Thirdly, there was in our view ample evidence on which the Industrial Tribunal could find the employers' response to be a reasonable and responsible one, as they did.
Had they been asked in Mr Duggan's precise terms whether the employers seriously and properly investigated what came to their attention, it is plain that their answer would justifiably have been "yes".
Mr Bailey was the person with the primary responsibility, and a small but telling feature of the evidence was Mr Smith's at page 29 of the Chairman's Notes that when telephoned by Mr Bailey:
"at first I suggested that following week and Mr Bailey asked for the interview to be sooner - my impression was that I should treat it as a matter or urgency."
Apart from calling in Mr Smith and considering the question of the transfer of Mr Hobbs, as to which the Tribunal had ample evidence on which they could, as they did, find Mr Bailey's approach a reasonable one, he discussed with Mr Renwick's supervisor, as did Mr Smith, the position in relation to the accusations against Mr Renwick.
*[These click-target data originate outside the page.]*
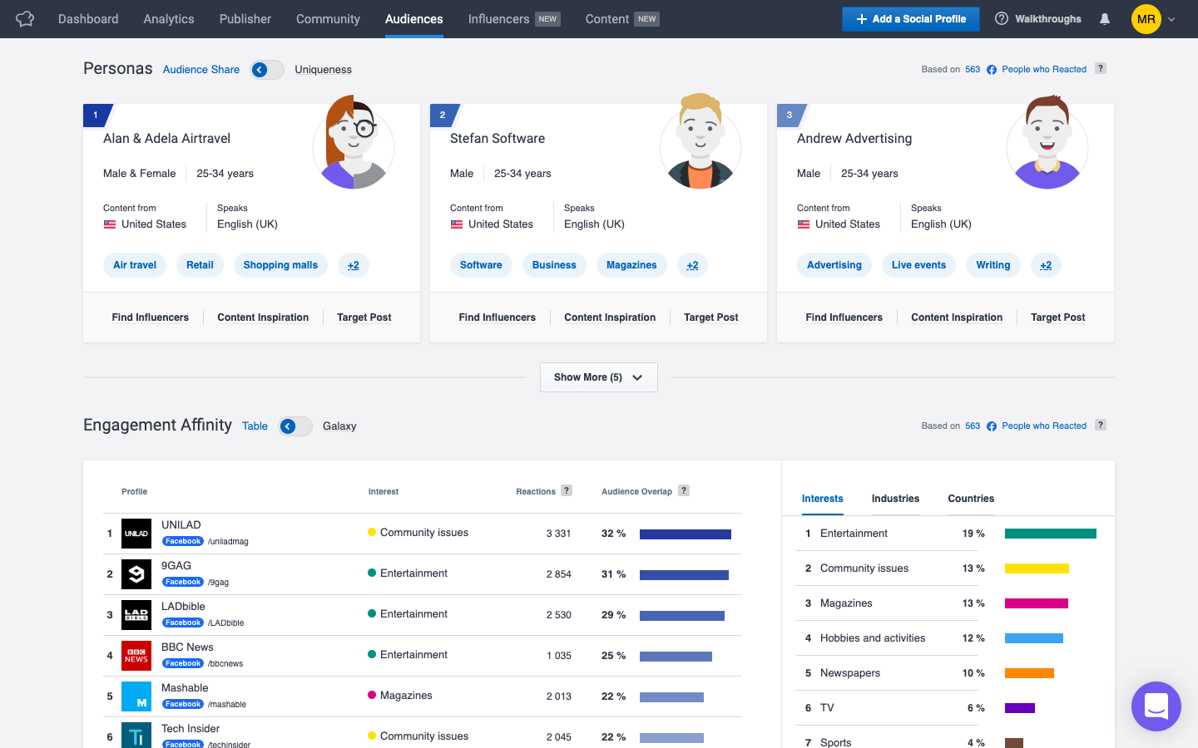Expand the +2 interests for Stefan Software
The height and width of the screenshot is (748, 1198).
692,265
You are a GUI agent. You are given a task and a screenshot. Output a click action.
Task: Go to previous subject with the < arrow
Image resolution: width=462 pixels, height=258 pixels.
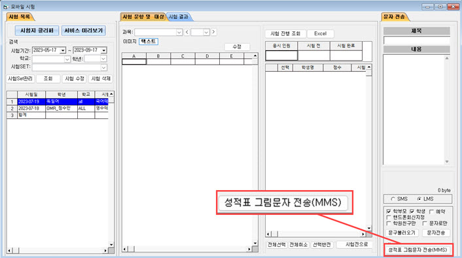pos(187,32)
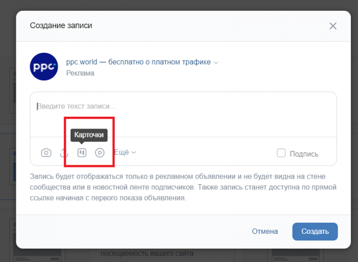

The Industrial Tribunal clearly considered that as a result of that discussion the responsible members of the employers' staff were entitled to reach the conclusion which they did. It was a matter for them.
Mr Duggan particularly complained that Mr Hobbs was not told of what was being done following those consultations, but his own evidence at page 7 of the Chairman's Notes does not establish that and it does not seem to have been put to Mr Bailey in cross-examination. It was put to Mr Smith but his answer was naturally that that was a matter for Mr Bailey.
Mr Duggan dealt more briefly with other points in the Grounds of Appeal and indeed as we understood it presented his case on the basis that the detail there was for the most part subsumed in the broader propositions which he had advanced and which we have dealt with. He accepted that he could not make good the complaint in ground 3 or 4 that there was no evidence that the employers had even considered whether to suspend Mr Renwick. He did persist in the submission under ground 7 that Mr Bailey should have passed the request for transfer to higher authority, but that cannot be sustained for two reasons. First Mr Bailey himself seems to have had ample authority to put the necessary machinery into motion, and secondly and more fundamentally it is the conduct of the employers British Railways Board as a whole, not just of individuals, which it was for the Industrial Tribunal to consider and to which their findings relate.
For these reasons we find no error of law on the part of the Industrial Tribunal and although, as I have made clear, we share the sympathy which they clearly felt for the Appellant, we nevertheless must dismiss the appeal.